We all want to be better gamers, there is no question about that. One proven way to get better is to model your playing after the best players in the game.

So, how do the best players play? Scientists were also interested to find out.

Researchers from Brown University conducted a study of player’s data from two of the most popular online games, "Halo:Reach" and "StarCraft." They looked at time spent playing, time away from playing, their rankings, and other data to learn the playing habits of the top players.

Here’s a video that gives some great tips you can use in addition to the ones below.

Pay Attention to number 9, because that is how the researchers at Brown learned.

The best gamers do these three actions consistently

If you think the key to playing better is playing more, you would be right, It’s also important to know your game and controls. The best gamers do all of that but they also have their own twists to how they play.

Here’s what they do:

  • The highest ranking players do play the most. There is no surprise there. However, what scientists found was the players who gained the most skill over time were those who played between four to eight matches a week. The players who played more than that didn’t do any better. Also, players who took a little time off, two or three days, didn’t seem to lose their skills. The lead author of the study, Prof. Jeff Huang, said consistent short bouts of playing were better than longer sessions. He compared Playing Time to studying. It’s better to study consistently over time than it is to cram the night before a test.
  • Elite players use hotkeys. A lot. No, I mean a lot. Researchers observed the best players using hotkeys to make up to 200 moves a minute. However, it wasn’t the number of actions they took that makes them impressive. The top gamers make consistent and customized use of their hotkeys to the point it becomes instantaneous and automatic.
  • The top gamers warm up before they really get into their game. The top players will go through their hotkey arrangement during the early stages of the game.
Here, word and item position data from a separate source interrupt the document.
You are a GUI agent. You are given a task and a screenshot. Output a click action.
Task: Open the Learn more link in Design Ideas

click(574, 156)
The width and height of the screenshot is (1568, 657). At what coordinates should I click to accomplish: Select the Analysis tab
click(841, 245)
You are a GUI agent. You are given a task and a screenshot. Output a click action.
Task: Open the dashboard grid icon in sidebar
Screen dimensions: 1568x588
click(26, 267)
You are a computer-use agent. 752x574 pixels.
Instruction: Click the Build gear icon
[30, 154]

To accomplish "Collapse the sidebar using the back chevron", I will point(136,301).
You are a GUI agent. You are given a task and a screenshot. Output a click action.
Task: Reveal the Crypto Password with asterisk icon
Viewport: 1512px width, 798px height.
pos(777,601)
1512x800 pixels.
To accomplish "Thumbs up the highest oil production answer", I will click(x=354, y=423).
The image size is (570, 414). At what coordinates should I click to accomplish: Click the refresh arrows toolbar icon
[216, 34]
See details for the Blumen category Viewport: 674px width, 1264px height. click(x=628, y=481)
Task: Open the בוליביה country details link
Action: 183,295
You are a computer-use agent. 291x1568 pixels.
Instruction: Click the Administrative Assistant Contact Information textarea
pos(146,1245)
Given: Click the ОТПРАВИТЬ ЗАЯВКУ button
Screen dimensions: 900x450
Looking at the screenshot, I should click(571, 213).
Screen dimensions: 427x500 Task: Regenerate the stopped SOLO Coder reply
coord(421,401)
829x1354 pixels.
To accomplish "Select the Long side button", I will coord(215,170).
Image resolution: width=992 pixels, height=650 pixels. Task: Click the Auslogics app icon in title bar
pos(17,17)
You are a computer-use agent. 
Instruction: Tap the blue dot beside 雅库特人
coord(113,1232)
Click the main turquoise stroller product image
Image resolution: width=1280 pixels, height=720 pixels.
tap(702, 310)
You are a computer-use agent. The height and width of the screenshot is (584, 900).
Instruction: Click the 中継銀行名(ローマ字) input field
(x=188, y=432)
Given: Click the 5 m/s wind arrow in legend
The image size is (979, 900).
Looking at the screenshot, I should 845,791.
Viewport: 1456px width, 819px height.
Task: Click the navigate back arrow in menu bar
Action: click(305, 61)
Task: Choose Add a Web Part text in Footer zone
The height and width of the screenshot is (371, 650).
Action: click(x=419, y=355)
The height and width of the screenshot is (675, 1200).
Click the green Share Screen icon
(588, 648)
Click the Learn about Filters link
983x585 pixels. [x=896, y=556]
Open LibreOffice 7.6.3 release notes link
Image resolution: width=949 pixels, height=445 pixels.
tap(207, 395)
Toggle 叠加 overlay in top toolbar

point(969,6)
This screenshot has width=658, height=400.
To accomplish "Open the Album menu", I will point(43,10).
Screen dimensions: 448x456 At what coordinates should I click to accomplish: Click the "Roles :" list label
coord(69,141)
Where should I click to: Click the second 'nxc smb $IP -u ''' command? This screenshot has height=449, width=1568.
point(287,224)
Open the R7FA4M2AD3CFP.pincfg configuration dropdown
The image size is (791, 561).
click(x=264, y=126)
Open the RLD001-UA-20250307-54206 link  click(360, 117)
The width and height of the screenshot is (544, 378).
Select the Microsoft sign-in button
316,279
They seem to be doing this to warm up because many of the moves they make aren’t necessary when they make them. They appear to be working on their routines and mentally preparing themselves for when the gameplay picks up.

This study examined a lot of data to discover the findings.

Researchers looked at every online Halo match since 2010. During this time over 3.2 million people played the game.

There’s more to this research than gaming

The researchers didn’t conduct the survey so we could get better with our skills. What they are hoping to learn is how they can help people who have to pay attention to a lot of tasks at once.

Prof. Huang used the example of an air-traffic controller. He said it might benefit Air Traffic controllers if they “warmed up” by doing some practice tasks before they actually began to work.